§ Description of the task:
Leaving pictures out, repeat word for word the line that has "This screenshot has height=769, width=662." and each line that follows it to the end of the listing.

§ Study material:

-- -- --

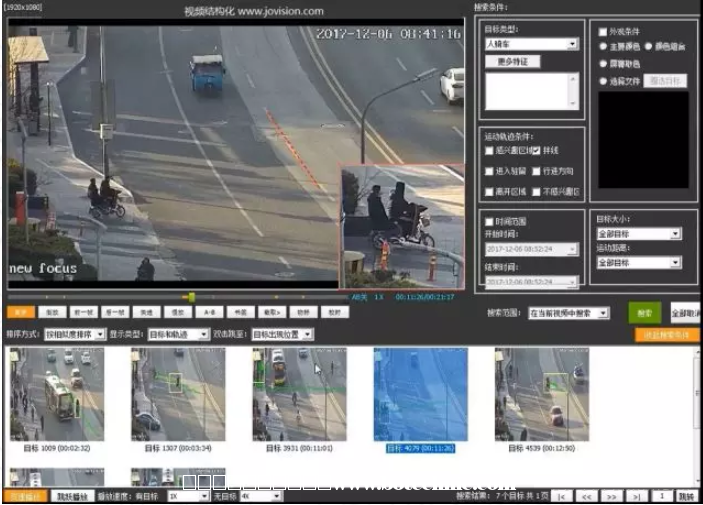Go to the first results page
The width and height of the screenshot is (703, 505).
point(563,496)
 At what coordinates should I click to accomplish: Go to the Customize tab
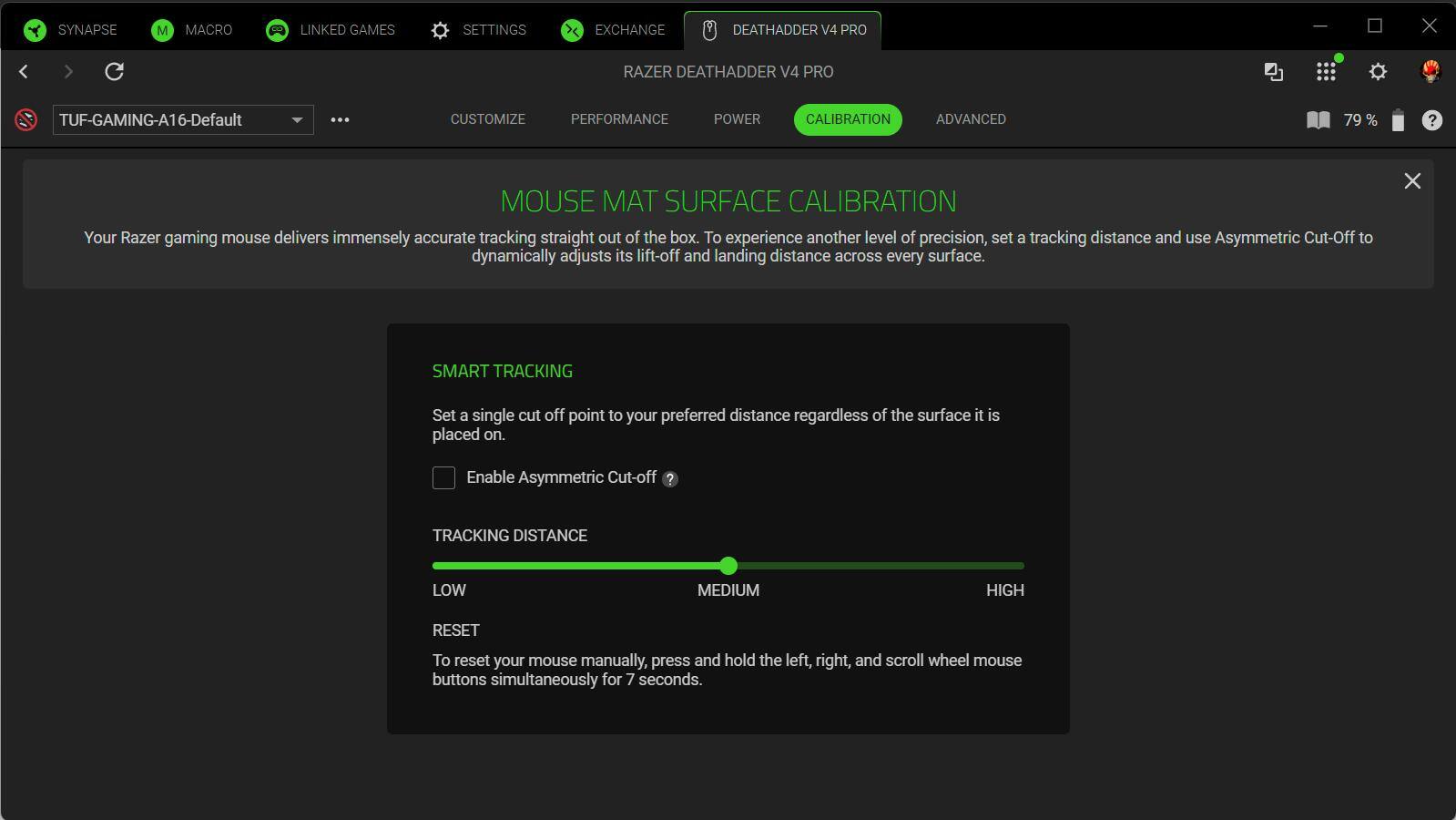(487, 119)
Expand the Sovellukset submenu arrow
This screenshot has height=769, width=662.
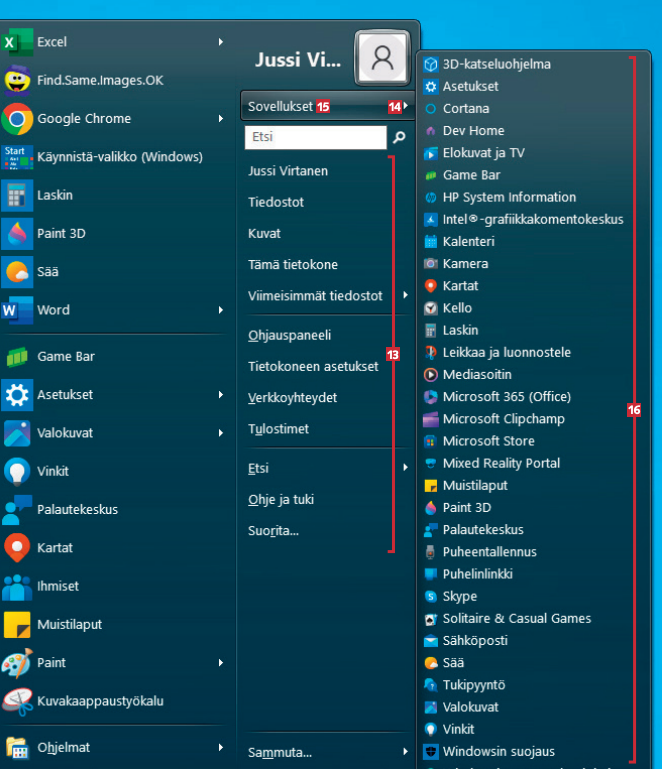pos(405,106)
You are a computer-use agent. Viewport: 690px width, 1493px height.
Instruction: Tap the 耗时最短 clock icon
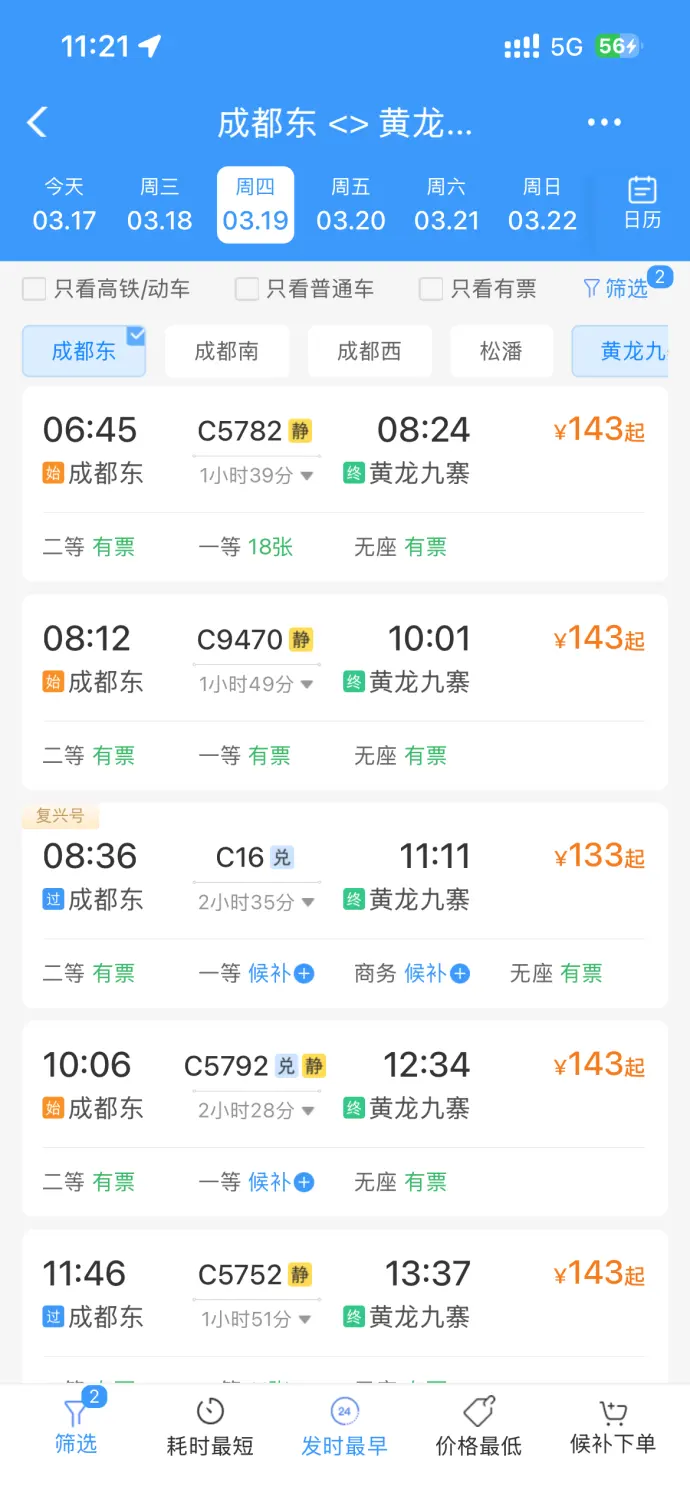209,1413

-- -- --

§ Expected output:
This screenshot has height=769, width=662.
pos(405,106)
You are a computer-use agent. Viewport: 690px width, 1493px height.
Instruction: Tap the 耗时最短 clock icon
209,1413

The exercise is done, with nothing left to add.